╭──
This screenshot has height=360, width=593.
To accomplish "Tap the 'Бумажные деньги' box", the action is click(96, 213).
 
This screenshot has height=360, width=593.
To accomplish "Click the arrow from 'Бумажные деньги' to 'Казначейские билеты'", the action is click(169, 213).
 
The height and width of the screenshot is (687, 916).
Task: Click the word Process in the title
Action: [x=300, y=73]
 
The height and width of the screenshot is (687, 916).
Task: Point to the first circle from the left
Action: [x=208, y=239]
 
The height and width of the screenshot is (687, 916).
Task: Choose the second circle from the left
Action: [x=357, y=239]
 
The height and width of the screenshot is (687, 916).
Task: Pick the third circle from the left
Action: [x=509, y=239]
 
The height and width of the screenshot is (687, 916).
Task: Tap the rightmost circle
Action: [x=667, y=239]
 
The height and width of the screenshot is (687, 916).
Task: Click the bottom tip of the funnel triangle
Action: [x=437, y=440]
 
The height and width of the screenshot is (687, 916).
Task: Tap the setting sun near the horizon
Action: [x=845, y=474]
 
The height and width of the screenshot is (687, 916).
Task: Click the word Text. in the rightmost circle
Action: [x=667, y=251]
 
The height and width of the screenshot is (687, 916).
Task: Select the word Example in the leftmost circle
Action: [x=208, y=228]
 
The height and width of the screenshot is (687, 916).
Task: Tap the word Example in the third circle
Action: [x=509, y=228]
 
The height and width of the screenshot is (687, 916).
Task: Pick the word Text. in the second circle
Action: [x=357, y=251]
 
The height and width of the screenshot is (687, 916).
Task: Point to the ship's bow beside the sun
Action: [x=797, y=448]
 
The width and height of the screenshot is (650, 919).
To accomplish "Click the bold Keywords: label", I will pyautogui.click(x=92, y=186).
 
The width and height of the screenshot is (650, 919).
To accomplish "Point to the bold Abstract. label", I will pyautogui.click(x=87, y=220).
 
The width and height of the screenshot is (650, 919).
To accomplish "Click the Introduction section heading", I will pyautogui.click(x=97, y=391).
╰──
PROBLEM DESCRIPTION:
How many lines in the listing above contain the string "third"? Case counts; reply with the number only.

WORKED SOLUTION:
2